El Gobierno afirma que no; la Real Academia de Ingeniería y un hatajo de ¿1000? voces dispersas afirman que sí. Pero la pregunta no es “por qué se recortan las inversiones públicas en I+D”. Se puede acudir a la controversia, a la interpretación y a la demagogia —puede que los dineros no se reduzcan en un 37% ni en un 15%, sino que sea un 3% y sólo afecte a la moqueta y a la pintura de las sedes ministeriales. Pero lo que seguirá siendo cierto es que no invertimos más en ciencia. La única salida a la crisis permanente en la que se ha instalado nuestro modelo económico, tanto nacional como global, es la ciencia. Lo explicaré en corporativés, para que todo el que lo tenga que entender lo entienda.
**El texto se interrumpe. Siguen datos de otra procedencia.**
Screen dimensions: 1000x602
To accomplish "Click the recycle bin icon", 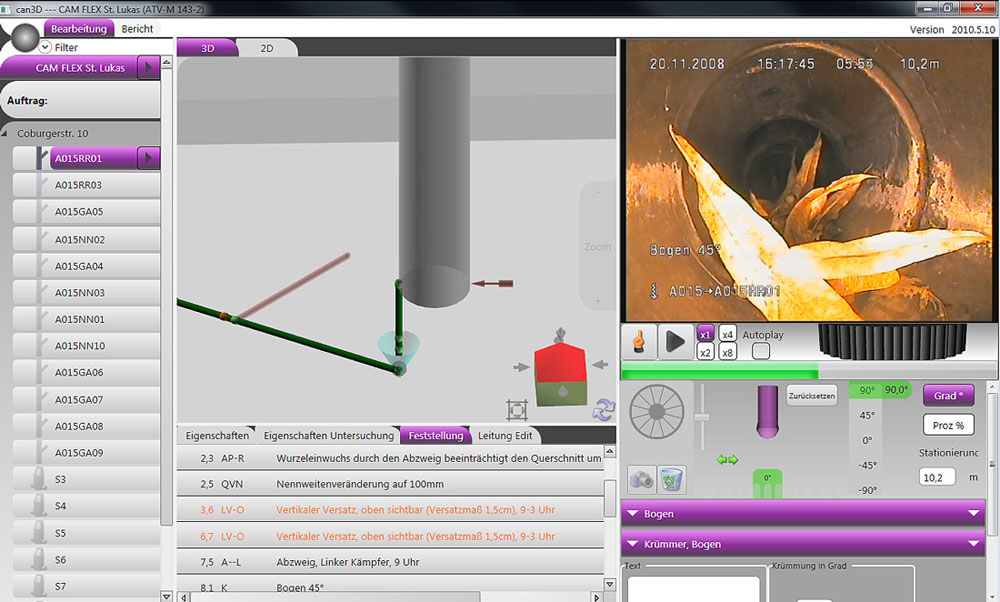I will [670, 479].
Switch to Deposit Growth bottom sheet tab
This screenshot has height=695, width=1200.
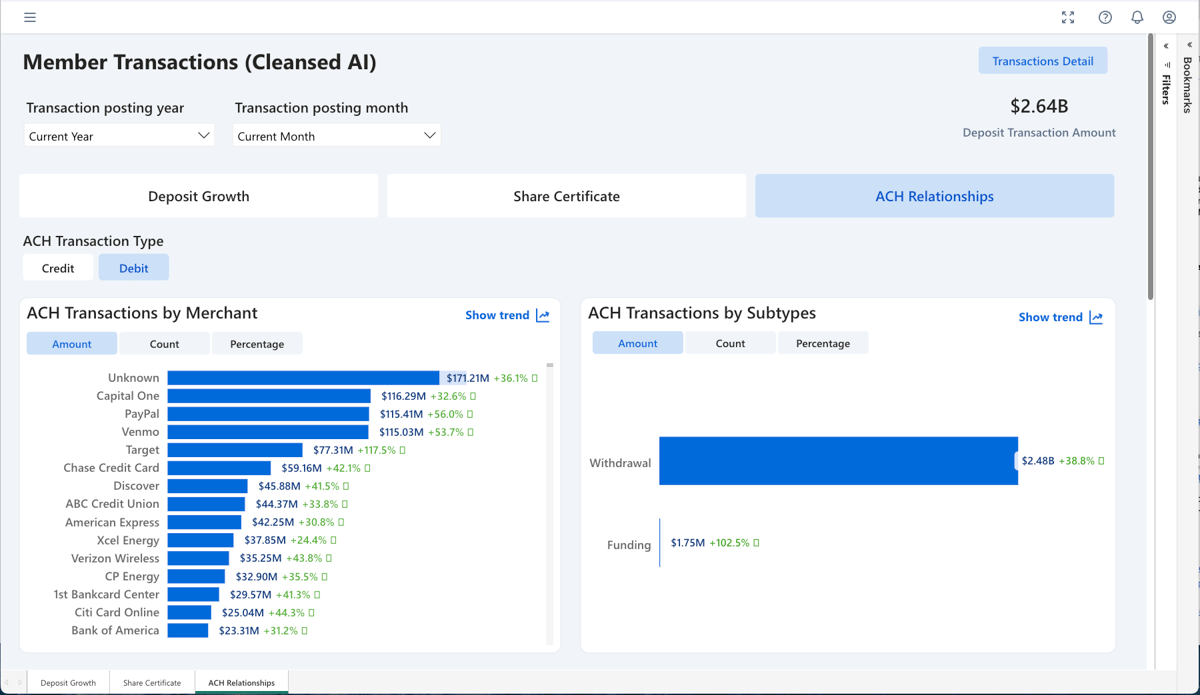click(x=68, y=683)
La ciencia no es un pasivo: un colectivo de científicos con caprichos caros e incomprensibles. Muy al contrario, se trata de una inversión de alto riesgo a largo plazo. Los beneficios de una inversión en ciencia pueden ser, potencialmente, fabulosos; su riesgo está limitado al coste de cada iniciativa. Es cierto que un programa científico dado tiene muy pocas posibilidades de producir resultados que ofrezcan beneficios inconmensurables con la inversión inicial —o que alteren fundamentalmente el paradigma productivo de la civilización, lo que ya ha ocurrido varias veces en la Historia y podría volver a suceder. También es verdad que, en los mercados de renta variable, una acción determinada tiene escasas probabilidades de multiplicar su valor muy por encima del crecimiento del mercado; eso no es óbice para que los inversores compren títulos de todas y cada una de las corporaciones que los ofrecen al cambio. Señores: esto se llama riesgo. Y frente al riesgo, lo mejor es la diversificación de carteras. Invirtamos en todas las ramas del saber: crearemos puestos de trabajo directos e indirectos; aumentará el nivel de formación del grueso de nuestra mano de obra; se prestigiarán carreras; mejorará la productividad y los salarios; subirá el producto interior bruto —y todo ello, sin hacer ningún descubrimiento rompedor, de los que lo cambian todo. Porque si tal cosa ocurre, los beneficios no pueden ni imaginarse. ¿Acaso podían imaginar los hombres del Paleolítico lo que sería vivir en ciudades con un suministro de alimentos garantizado por la agricultura? ¿Podían los siervos de la gleba inferir cómo sería todo después de la generalización de la máquina de vapor? ¿Podían los mineros de los años 20 del siglo pasado alcanzar a percibir la riqueza cultural y económica que han traído las tecnologías de la información? ¿Podemos soñar siquiera con un futuro en el que más personas vivan mejor que nunca se ha vivido, respetando a la vez el suelo que pisamos, el agua que bebemos y el aire que respiramos?
Todo esto y más nos puede traer la ciencia, porque ya lo ha hecho y lo está haciendo, para otras personas, en otros lugares. No nos podemos permitir ignorar el futuro, y menos ahora. Por eso las excusas del Gobierno español son patéticas: no vale con decir “no reducimos mucho”. Hay que apretar el acelerador hasta el final. No está en juego salir o no de la crisis en 2010, 2011 o 2020, sino nuestro bienestar y el de los que vendrán, que no tienen culpa de haber nacido en una tierra de pan y toros y tienen derecho a soñar con un mundo sin enfermedades, limpio, fresco, o con una frontera para explorar, dentro de nosotros mismos o fuera, en el espacio. Hay que pensar lo impensable y recortar lo imposible, incluso lo impopular, para que la ciencia avance. Háganlo por el bien de todos. Háganlo por todo lo que pueden ganar. Háganlo por lo que sea, pero háganlo. Ahora.